Let's Encrypt - Expiration du certificat DST Root CA X3

Comme annoncé il y a plusieurs mois par Let’s Encrypt le certificat racine DST Root CA X3 a expiré le 30 septembre 2021. Ce certificat émis par la société IdenTrust était utilisé pour signer les certificats intermédiaires de Let’s Encrypt. Il a été remplacé depuis plusieurs mois par des certificats racines émis par Let’s Encrypt en propre. Les certificats intermédiaires ont été signés par les deux racines dans cet intervalle pour assurer la transition.

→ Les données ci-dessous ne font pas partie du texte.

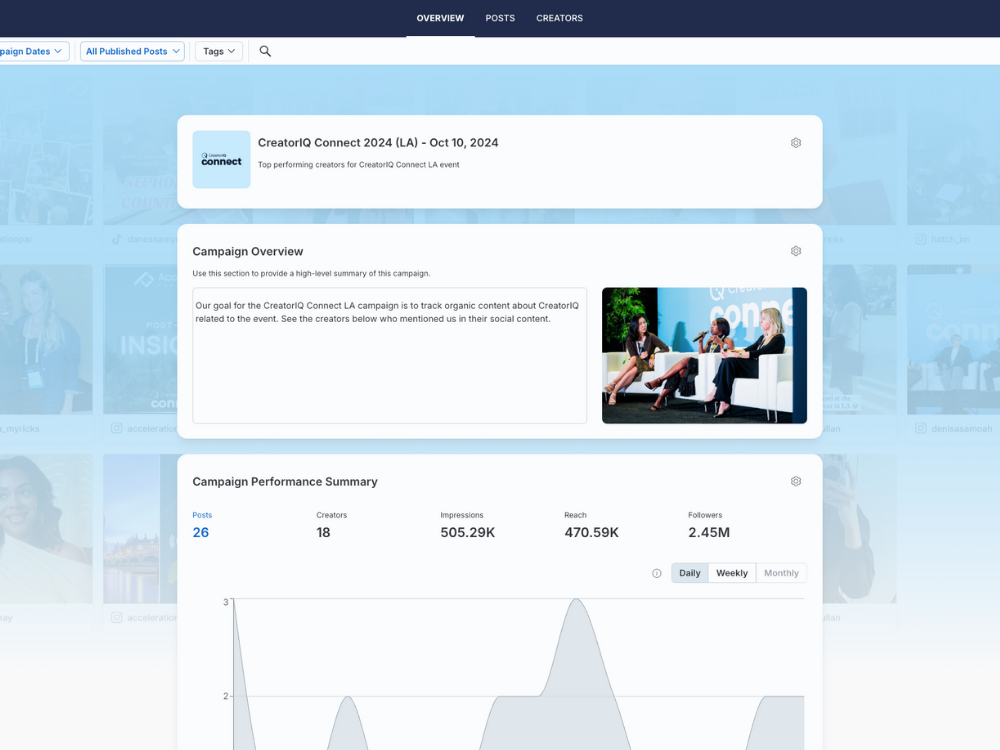Click the Posts metric value 26
1000x750 pixels.
click(x=201, y=532)
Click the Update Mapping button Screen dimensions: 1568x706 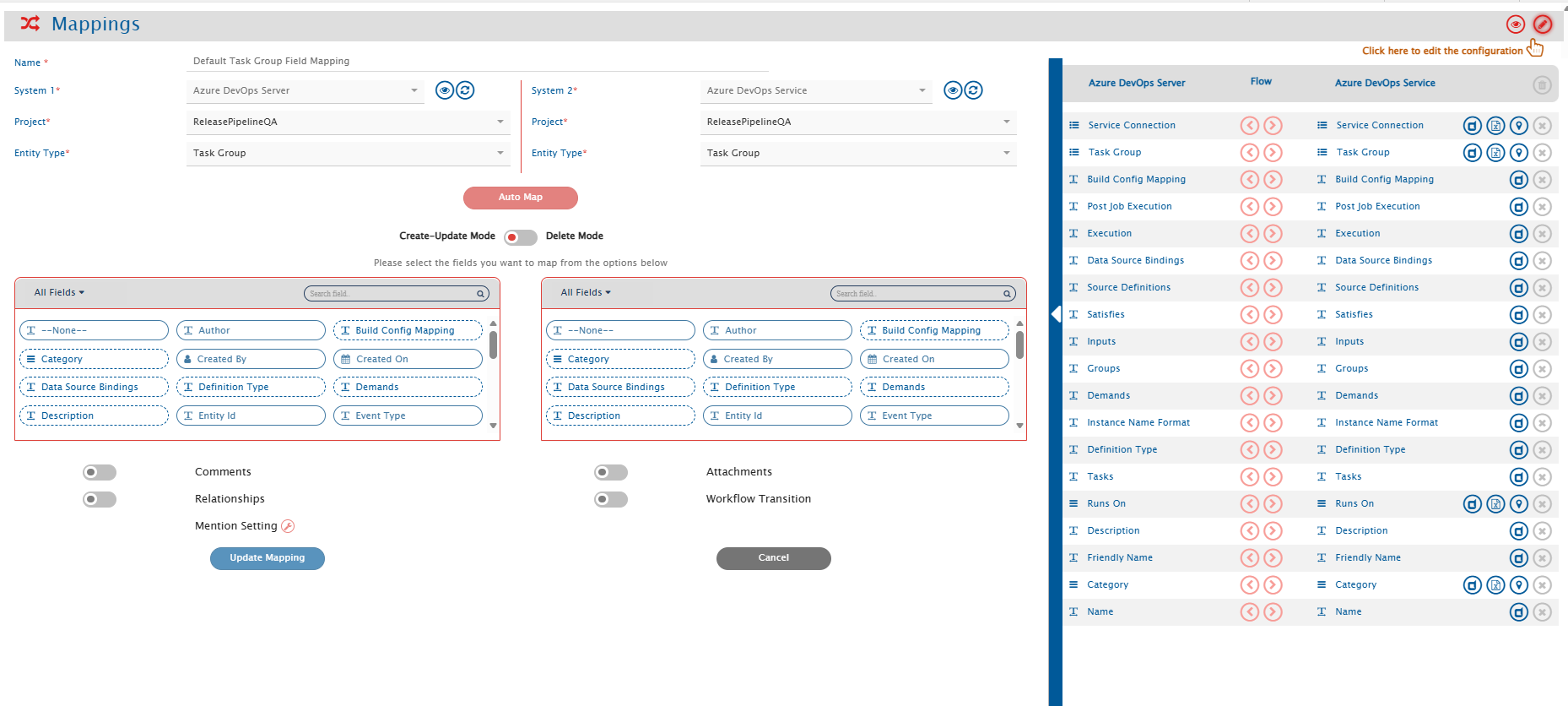267,558
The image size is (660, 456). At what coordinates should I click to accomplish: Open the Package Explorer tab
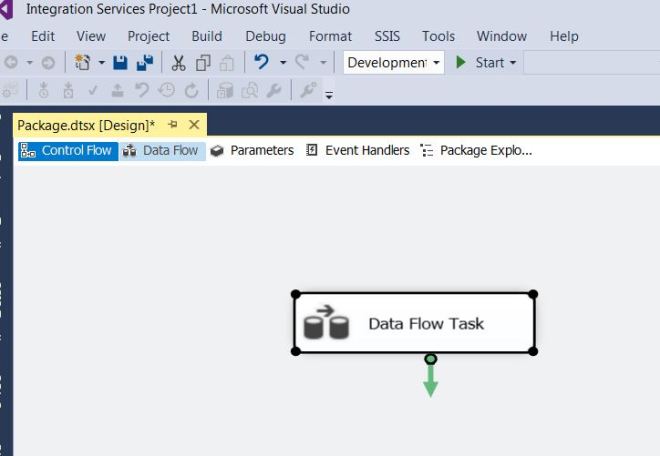pos(476,150)
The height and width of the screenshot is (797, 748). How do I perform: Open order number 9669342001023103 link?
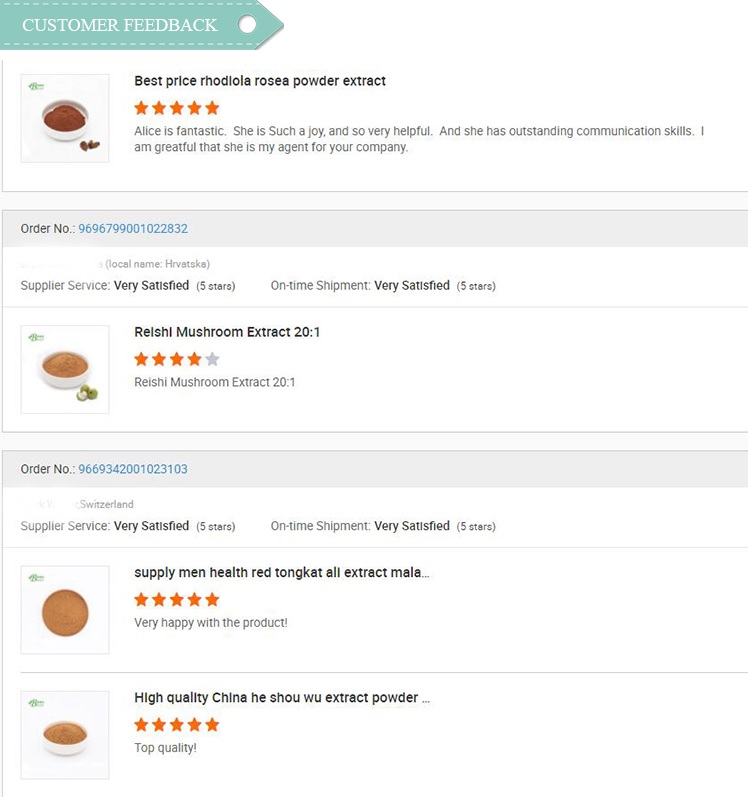pyautogui.click(x=133, y=469)
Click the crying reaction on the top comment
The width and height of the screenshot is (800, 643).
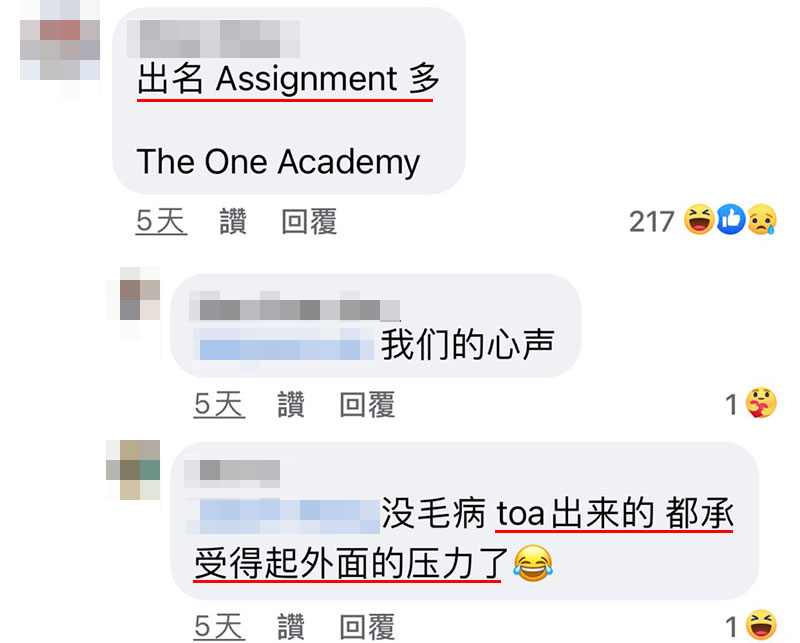(x=762, y=219)
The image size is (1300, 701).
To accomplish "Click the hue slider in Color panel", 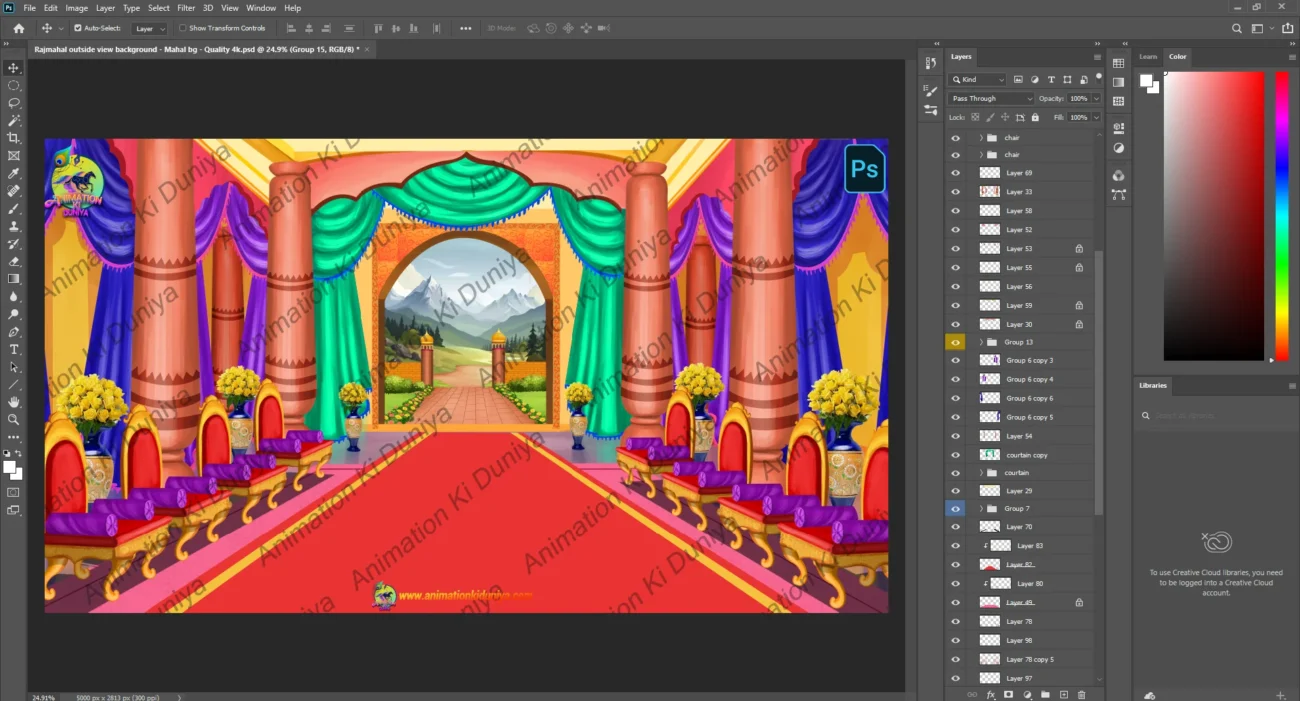I will click(1282, 215).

Sur la plupart des appareils et systèmes ce changement est sans conséquence, la nouvelle chaîne de certification ayant été intégrée et déployée depuis plusieurs mois. Sur Debian, cela se matérialise notamment par un paquet ca-certificates à jour. Ce paquet reprend la liste des certificats racines de confiance que maintient la fondation Mozilla (Mozilla’s CA Certificate Program).

Sur les systèmes plus anciens par contre, la liste des autorités de certification embarquées n’est plus mise à jour et ne contient pas les nouveaux certificats racines de Let’s Encrypt. Cela a pour conséquence que des certificats valides émis par Let’s Encrypt ne seront plus considérés comme tels. Sur les serveurs en version Debian « jessie » et inférieure par exemple, l’accès à des ressources protégées par des certificats émis par Let’s Encrypt sera bloqué par défaut. Il est possible de contourner cela en mettant à jour uniquement la liste des certificats racines, néanmoins notre recommandation reste de mettre l’ensemble du système à jour afin de continuer à bénéficier des correctifs de sécurité et des améliorations sur l’ensemble des services, en particulier sur les bibliothèques et les programmes manipulant des certificats SSL/TLS (OpenSSL, GnuTLS, NSS…), ce qui permettra d’anticiper les expirations et l’abandon des protocoles les plus anciens.